During the recent ISC16 supercomputing conference in Frankfurt, Germany, Intel gathered up the executives in charge of some of the largest supercomputing facilities on the planet who are also – not coincidentally, but absolutely intentionally – also early adopters of the Knights Landing Xeon Phi and, in some cases, the Omni-Path interconnect that is a kicker to Intel’s True Scale InfiniBand networking. Intel’s plan, as it has stated for the past several years, is to create a standard HPC environment, which it calls the Scalable System Framework, that is suitable for all kinds of workloads, not just simulation and modeling and that will not just scale up, but also scale down and be useful for smaller organizations than the largest national labs like the ones that sat in on a panel discussion at the ISC16 conference.
First Of A Kind
“It is an important distinction that these are first of a kind, not one of a kind, systems,” explained Charles Wuischpard, general manager of the HPC Platform Group within Intel’s Data Center Group, when talked turned to the trickle-down effect that many HPC vendors have always hoped for but they could often not deliver because they lacked volume economics. “This is part of the whole strategy here. It is ironic that we normally do this in reverse. We usually implement a small machine and scale up, but many times now we are implementing a massive machine first and then the technology waterfalls down. A lot of these design ideas are meant to be deployed at all scales.”

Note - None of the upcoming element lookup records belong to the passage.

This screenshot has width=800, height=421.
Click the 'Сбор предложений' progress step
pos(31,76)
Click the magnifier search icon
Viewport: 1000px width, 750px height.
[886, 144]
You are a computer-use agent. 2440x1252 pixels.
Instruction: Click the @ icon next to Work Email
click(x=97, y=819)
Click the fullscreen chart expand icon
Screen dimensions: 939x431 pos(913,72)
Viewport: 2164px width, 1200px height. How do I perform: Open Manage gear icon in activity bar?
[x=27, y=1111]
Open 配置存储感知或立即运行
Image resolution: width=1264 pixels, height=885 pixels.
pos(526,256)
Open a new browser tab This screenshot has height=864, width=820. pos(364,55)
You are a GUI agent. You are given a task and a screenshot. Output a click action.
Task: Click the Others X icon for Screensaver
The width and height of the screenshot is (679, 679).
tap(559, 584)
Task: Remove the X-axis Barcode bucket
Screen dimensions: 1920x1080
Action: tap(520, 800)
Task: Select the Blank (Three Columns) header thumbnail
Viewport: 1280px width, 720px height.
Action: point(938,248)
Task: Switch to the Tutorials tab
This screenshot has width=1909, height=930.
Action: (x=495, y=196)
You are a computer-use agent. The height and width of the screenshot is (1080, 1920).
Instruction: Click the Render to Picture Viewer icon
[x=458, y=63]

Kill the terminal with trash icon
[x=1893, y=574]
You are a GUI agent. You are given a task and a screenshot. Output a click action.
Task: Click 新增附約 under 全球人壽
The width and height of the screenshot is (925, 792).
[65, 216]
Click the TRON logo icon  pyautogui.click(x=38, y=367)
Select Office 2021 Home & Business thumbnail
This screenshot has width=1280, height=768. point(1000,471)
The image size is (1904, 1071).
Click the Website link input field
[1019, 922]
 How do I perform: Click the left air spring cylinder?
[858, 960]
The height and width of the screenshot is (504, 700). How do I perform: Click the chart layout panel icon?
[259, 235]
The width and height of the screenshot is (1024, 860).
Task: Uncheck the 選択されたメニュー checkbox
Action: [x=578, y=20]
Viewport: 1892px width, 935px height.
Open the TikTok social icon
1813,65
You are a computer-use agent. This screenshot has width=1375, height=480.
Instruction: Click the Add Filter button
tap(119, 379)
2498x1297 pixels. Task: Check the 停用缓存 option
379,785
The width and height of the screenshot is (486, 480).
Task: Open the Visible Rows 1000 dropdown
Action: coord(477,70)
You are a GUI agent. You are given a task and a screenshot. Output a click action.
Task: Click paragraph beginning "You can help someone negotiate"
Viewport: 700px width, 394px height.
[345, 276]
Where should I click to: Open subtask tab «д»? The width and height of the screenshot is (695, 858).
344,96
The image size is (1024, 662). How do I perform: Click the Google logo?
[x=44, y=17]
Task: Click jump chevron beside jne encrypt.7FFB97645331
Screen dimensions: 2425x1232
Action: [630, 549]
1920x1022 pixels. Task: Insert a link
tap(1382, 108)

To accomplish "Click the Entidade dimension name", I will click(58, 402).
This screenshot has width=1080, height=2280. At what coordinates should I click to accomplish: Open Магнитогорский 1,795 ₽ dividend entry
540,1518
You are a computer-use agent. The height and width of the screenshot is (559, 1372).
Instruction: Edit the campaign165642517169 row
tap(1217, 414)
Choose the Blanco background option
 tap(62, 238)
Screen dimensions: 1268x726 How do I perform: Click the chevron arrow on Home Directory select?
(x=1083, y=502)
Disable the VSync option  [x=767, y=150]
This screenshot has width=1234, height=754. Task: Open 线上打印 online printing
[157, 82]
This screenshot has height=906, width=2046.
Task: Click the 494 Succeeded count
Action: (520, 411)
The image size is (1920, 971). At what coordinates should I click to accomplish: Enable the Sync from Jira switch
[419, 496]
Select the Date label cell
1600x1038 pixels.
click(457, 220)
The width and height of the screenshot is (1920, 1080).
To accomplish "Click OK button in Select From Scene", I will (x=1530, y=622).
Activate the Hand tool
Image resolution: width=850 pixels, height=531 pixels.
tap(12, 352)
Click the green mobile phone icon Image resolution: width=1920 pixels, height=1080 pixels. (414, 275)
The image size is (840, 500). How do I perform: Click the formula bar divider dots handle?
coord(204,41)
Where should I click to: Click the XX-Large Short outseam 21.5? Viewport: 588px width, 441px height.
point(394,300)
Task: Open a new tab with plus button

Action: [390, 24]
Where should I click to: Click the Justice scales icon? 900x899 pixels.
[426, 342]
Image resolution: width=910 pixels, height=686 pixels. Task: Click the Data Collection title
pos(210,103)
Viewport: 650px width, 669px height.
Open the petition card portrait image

For this waterfall effect to happen, Intel has to win a lot of big deals away from other architectures, and thus far, it seems to have done a pretty good job. As Intel revealed back in June, the company expects to ship more than 100,000 Xeon Phi units into the HPC market this year, and we think it will also be able to sell many into hyperscalers with scale issues on graph analytics and deep learning workloads, too. And the supercomputing centers that are at the front of the Knights Landing line have to have good experiences with porting their code and getting reasonable performance out of them.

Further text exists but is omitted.